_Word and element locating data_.

--- Start ---

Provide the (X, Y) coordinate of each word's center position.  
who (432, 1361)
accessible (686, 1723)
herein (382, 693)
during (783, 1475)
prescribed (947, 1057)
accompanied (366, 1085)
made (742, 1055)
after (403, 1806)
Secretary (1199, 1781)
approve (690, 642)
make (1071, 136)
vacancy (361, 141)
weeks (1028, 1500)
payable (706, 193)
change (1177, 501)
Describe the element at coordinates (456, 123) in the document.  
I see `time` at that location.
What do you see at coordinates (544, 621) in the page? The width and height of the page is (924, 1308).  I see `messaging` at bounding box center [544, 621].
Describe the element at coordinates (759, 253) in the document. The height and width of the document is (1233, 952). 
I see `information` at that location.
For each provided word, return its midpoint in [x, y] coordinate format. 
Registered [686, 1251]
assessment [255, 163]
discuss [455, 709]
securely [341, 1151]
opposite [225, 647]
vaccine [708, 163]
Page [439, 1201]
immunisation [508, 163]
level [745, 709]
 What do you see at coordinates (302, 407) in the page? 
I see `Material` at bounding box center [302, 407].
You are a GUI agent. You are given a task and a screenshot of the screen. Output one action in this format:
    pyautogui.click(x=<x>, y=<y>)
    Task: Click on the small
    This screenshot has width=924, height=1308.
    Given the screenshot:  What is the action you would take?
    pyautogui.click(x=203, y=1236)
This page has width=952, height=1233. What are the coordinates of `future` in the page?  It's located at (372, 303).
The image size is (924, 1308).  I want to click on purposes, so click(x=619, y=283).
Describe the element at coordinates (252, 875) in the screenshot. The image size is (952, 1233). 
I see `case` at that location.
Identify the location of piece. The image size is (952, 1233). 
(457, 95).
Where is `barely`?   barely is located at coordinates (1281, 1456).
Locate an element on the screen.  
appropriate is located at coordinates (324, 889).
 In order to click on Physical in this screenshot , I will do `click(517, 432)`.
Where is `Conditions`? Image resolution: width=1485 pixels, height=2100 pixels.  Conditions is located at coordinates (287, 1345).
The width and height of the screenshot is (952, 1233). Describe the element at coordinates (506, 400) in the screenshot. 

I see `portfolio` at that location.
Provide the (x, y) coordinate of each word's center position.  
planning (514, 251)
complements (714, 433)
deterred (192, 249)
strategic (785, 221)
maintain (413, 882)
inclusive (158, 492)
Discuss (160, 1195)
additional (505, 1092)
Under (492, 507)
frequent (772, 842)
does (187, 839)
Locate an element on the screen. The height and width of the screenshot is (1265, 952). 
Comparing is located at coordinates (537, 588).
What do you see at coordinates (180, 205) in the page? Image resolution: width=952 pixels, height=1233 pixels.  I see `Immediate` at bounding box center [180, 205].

--- End ---

_What you are asked to do_. Copy the listing above word for word.

_Solved problem_.
Provide the (X, Y) coordinate of each word's center position.  
who (432, 1361)
accessible (686, 1723)
herein (382, 693)
during (783, 1475)
prescribed (947, 1057)
accompanied (366, 1085)
made (742, 1055)
after (403, 1806)
Secretary (1199, 1781)
approve (690, 642)
make (1071, 136)
vacancy (361, 141)
weeks (1028, 1500)
payable (706, 193)
change (1177, 501)
Describe the element at coordinates (456, 123) in the document.  
I see `time` at that location.
What do you see at coordinates (544, 621) in the page? The width and height of the page is (924, 1308).  I see `messaging` at bounding box center [544, 621].
Describe the element at coordinates (759, 253) in the document. The height and width of the document is (1233, 952). 
I see `information` at that location.
For each provided word, return its midpoint in [x, y] coordinate format. 
Registered [686, 1251]
assessment [255, 163]
discuss [455, 709]
securely [341, 1151]
opposite [225, 647]
vaccine [708, 163]
Page [439, 1201]
immunisation [508, 163]
level [745, 709]
 What do you see at coordinates (302, 407) in the page? 
I see `Material` at bounding box center [302, 407].
You are a GUI agent. You are given a task and a screenshot of the screen. Output one action in this format:
    pyautogui.click(x=<x>, y=<y>)
    Task: Click on the small
    This screenshot has width=924, height=1308.
    Given the screenshot:  What is the action you would take?
    pyautogui.click(x=203, y=1236)
This page has width=952, height=1233. What are the coordinates of `future` in the page?  It's located at (372, 303).
The image size is (924, 1308).  I want to click on purposes, so click(x=619, y=283).
Describe the element at coordinates (252, 875) in the screenshot. The image size is (952, 1233). 
I see `case` at that location.
Identify the location of piece. The image size is (952, 1233). 
(457, 95).
Where is `barely`?   barely is located at coordinates (1281, 1456).
Locate an element on the screen.  
appropriate is located at coordinates (324, 889).
 In order to click on Physical in this screenshot , I will do `click(517, 432)`.
Where is `Conditions`? Image resolution: width=1485 pixels, height=2100 pixels.  Conditions is located at coordinates (287, 1345).
The width and height of the screenshot is (952, 1233). Describe the element at coordinates (506, 400) in the screenshot. 

I see `portfolio` at that location.
Provide the (x, y) coordinate of each word's center position.  
planning (514, 251)
complements (714, 433)
deterred (192, 249)
strategic (785, 221)
maintain (413, 882)
inclusive (158, 492)
Discuss (160, 1195)
additional (505, 1092)
Under (492, 507)
frequent (772, 842)
does (187, 839)
Locate an element on the screen. The height and width of the screenshot is (1265, 952). 
Comparing is located at coordinates (537, 588).
What do you see at coordinates (180, 205) in the page? Image resolution: width=952 pixels, height=1233 pixels.  I see `Immediate` at bounding box center [180, 205].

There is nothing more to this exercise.